Background. Research aim was to investigate the effect of sacroiliac joint mobilization on chronic non-specific lumbar pain and function in women.

Methods. 1. VAS scale evaluation; 2. Measurement of lumbar range of motion; 3. Lumbar muscle stamina tests. Twenty women who felt chronic non-specific lumbar pain and havd sacroiliac joint disfunction were investigated in this research.

Results. The results of the study showed that the pain decreased from 3.87 ± 0.41 to 1.86 ± 0.33 points in the study group, and from 3.4 ± 0.52 to 1.6 ± 0.28 points in the control group (p < 0.05). The mean value of the abdominal muscle endurance test in the study group increased by 21.2 ± 3.65 s, in the control group – by 19.6 ± 3.69 s (p < 0.05). The isometric means of the abdominal muscle endurance test increased by 21.7 ± 2.58 s in the study group – and by 18.1 ± 4.07 s in the control group (p < 0.05). After physiotherapy, a statistically significant improvement in torso movement amplitudes was observed in both groups, but no statistically significant change was observed between the groups.
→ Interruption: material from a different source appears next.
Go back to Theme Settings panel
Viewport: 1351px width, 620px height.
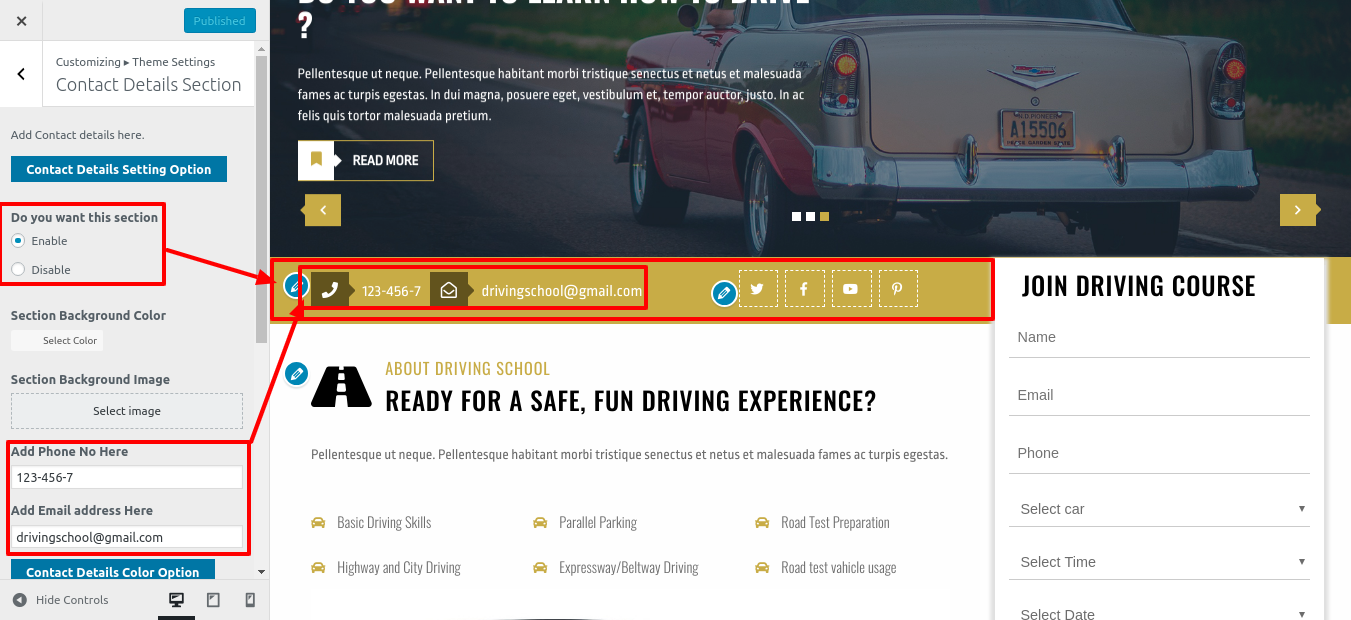coord(21,74)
Conclusions. Spinal stabilization exercises combined with sacroiliac joint mobilization were more effective treatment than the use of stabilization exercises alone, as they statistically significantly reduced the intensity of perceived pain and increased torso muscle endurance.

Keywords: sacroiliac joint mobilization, chronic non-specific lumbar pain, functional lumbar indicators.